This morning, the Federal Circuit Court of Appeals revived the long-running case of Oracle America, Inc. v. Google LLC. in a 56-page ruling.  The ruling is particularly important to programmers, as it holds that Google’s copying of the declaring code and structure, sequence, and organization (“SSO”)* of an Oracle-owned Application Programming Interface, or “API”, is not fair use as a matter of law.  The Court went on to suggest that this liability could have been avoided had Google developed its own APIs — APIs that would mimic those of Oracle in function, concluding that:

allowing Google to commercially exploit Oracle’s work will not advance the purposes of copyright in this case. Although Google could have furthered copyright’s goals of promoting creative expression and innovation by developing its own APIs, or by licensing Oracle’s APIs for use in developing a new platform, it chose to copy Oracle’s creative efforts instead. There is nothing fair about taking a copyrighted work verbatim and using it for the same purpose and function as the original in a competing platform.

In important cases, entities not involved in the litigation often file “amicus curiae”, or “friend of the court” briefs.  Four full pages — over 7 % — of this decision is simply a list of amici. Reviewing the Amici list shows just how important this decision is for the future of interoperability and software. These include such entities as the Motion Picture Association of America, the Screen Actors Guild, the American Federation of Television and Radio Artists, the Recording Industry Association of America, associations of press and other photographers, and Business Software Alliance, the Computer & Communications Industry Association, the Electronic Frontier Foundation, Mozilla, Microsoft, Red Hat, HP, Linus Torvalds (creator of Linux), Vinton Cerf (one of the creators of the internet), Steve Wozniak (Apple Co-Founder) and GitHub.

Given the importance of the case to one of the engines of the American economy, the chance of the Supreme Court granting review is a good deal higher than the average case.  At the same time, given the dollar amount of damages sought in this case (potentially measured in the billions, with a “b”), there is a compelling reason to believe that Google will seek to settle after this decision.  Copyright lawyers hoping for new guidance on the “fair use” copyright defense are likely hoping for a Supreme Court review and published opinion.

Understanding the case involves examining something that even lawyers find overly technical:  The procedural history.  A copyright verdict requires three determinations by the Court: (a) copyright violation; (b) no fair use defense; and (c) what the financial damages are.
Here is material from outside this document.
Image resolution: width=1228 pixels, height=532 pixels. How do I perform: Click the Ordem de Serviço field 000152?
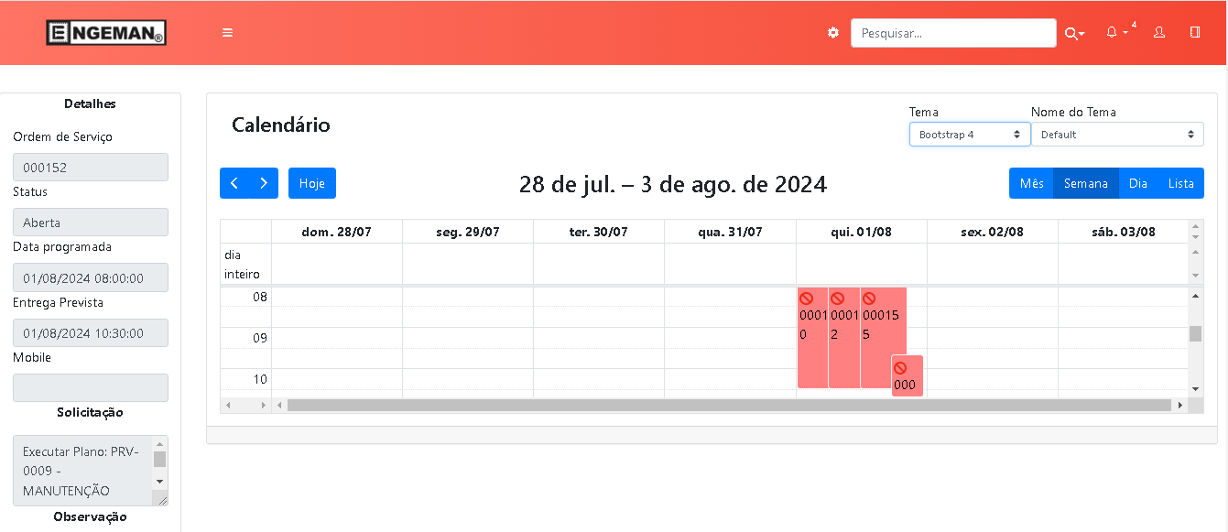[x=91, y=168]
After a jury trial in the United States District Court for the Northern District of California (the federal trial court in the Bay Area), the jury found that Google infringed Oracle’s copyrights in the Java Standard Edition platform, but was unable to reach a verdict on the “fair use” defense.**  The trial court overturned the jury’s verdict, finding that the API packages were not copyrightable as a matter of law.  In a 2014 case, the Federal Circuit Court of Appeals reversed, holding that the declaring code and the SSO of the Java API packages are entitled to copyright protection.  The jury verdict of copyright infringement was reinstated, and the case was “remanded”, or sent back, to the trial court for a trial on Google’s fair use defense.  Google attempted to appeal that decision to the Supreme Court, but the Supreme Court refused to hear the appeal.  On remand, the jury found that Google’s use fell under the “fair use” exemption to copyright law.  Today’s case reversed that finding and remanded to the trial court.  If the Supreme Court does not overturn today’s ruling, the case will go back for a third verdict, this time on damages, making it one of the few cases to have each of the three copyright determinations made by a different jury, at least two of which were reviewed in separate appeals.
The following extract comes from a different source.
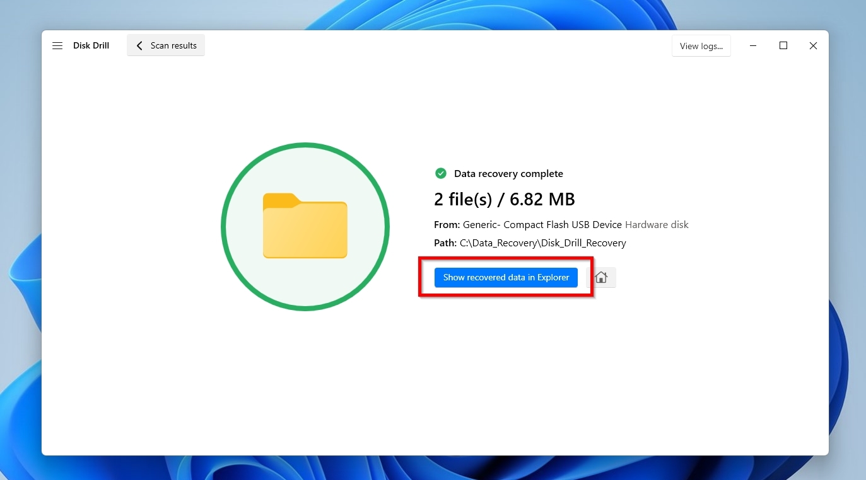
Task: Open View logs
Action: point(701,45)
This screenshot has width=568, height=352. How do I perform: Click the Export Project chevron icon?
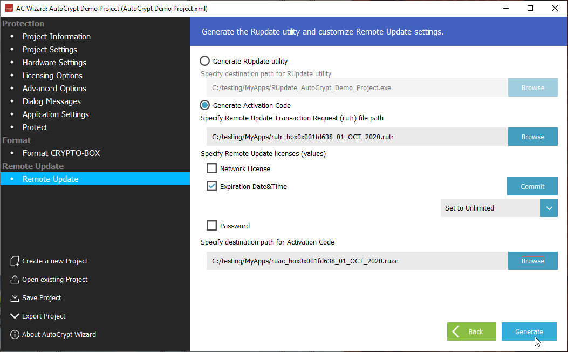(15, 316)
Today’s decision was not concerned with whether copyright infringement took place — that was determined in the prior appeal.  It was also unconcerned with damages — that will be determined on remand.  Rather, today’s decision addressed only the “fair use” defense.
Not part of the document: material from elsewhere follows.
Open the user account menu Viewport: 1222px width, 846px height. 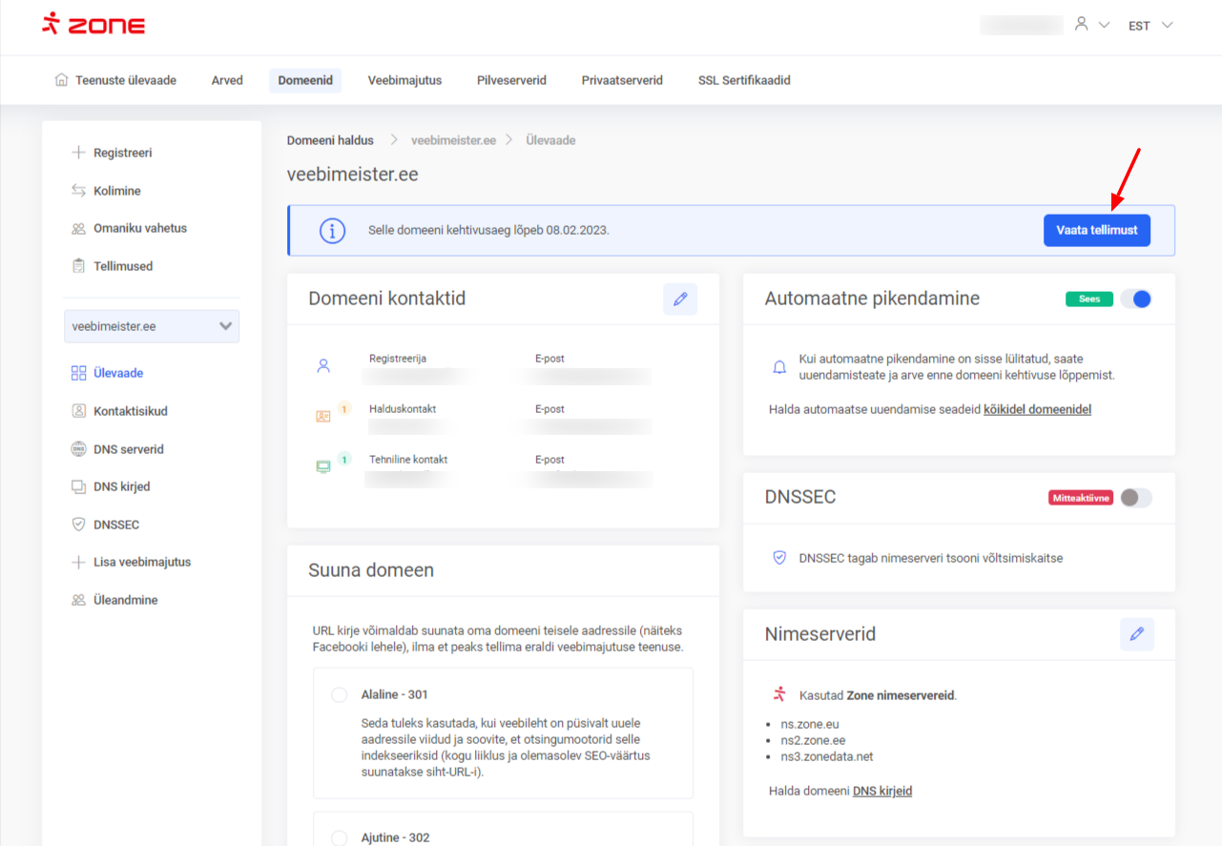point(1091,25)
The most fun way to understand fair use is to watch the EFF’s video of Disney® characters explaining it.  The United States Copyright Office has a quick summary of the elements comprising fair use.  As there is no copyright in original United States government works, we are able to copy this summary here:

Fair use is a legal doctrine that promotes freedom of expression by permitting the unlicensed use of copyright-protected works in certain circumstances. Section 107 of the Copyright Act provides the statutory framework for determining whether something is a fair use and identifies certain types of uses—such as criticism, comment, news reporting, teaching, scholarship, and research—as examples of activities that may qualify as fair use.  Section 107 calls for consideration of the following four factors in evaluating a question of fair use:

  • Purpose and character of the use, including whether the use is of a commercial nature or is for nonprofit educational purposes:  Courts look at how the party claiming fair use is using the copyrighted work, and are more likely to find that nonprofit educational and noncommercial uses are fair.  This does not mean, however, that all nonprofit education and noncommercial uses are fair and all commercial uses are not fair; instead, courts will balance the purpose and character of the use against the other factors below.  Additionally, “transformative” uses are more likely to be considered fair.  Transformative uses are those that add something new, with a further purpose or different character, and do not substitute for the original use of the work.
  • Nature of the copyrighted work:  This factor analyzes the degree to which the work that was used relates to copyright’s purpose of encouraging creative expression. Thus, using a more creative or imaginative work (such as a novel, movie, or song) is less likely to support a claim of a fair use than using a factual work (such as a technical article or news item). In addition, use of an unpublished work is less likely to be considered fair.
  • Amount and substantiality of the portion used in relation to the copyrighted work as a whole:  Under this factor, courts look at both the quantity and quality of the copyrighted material that was used. If the use includes a large portion of the copyrighted work, fair use is less likely to be found; if the use employs only a small amount of copyrighted material, fair use is more likely. That said, some courts have found use of an entire work to be fair under certain circumstances. And in other contexts, using even a small amount of a copyrighted work was determined not to be fair because the selection was an important part—or the “heart”—of the work.
  • Effect of the use upon the potential market for or value of the copyrighted work:  Here, courts review whether, and to what extent, the unlicensed use harms the existing or future market for the copyright owner’s original work. In assessing this factor, courts consider whether the use is hurting the current market for the original work (for example, by displacing sales of the original) and/or whether the use could cause substantial harm if it were to become widespread.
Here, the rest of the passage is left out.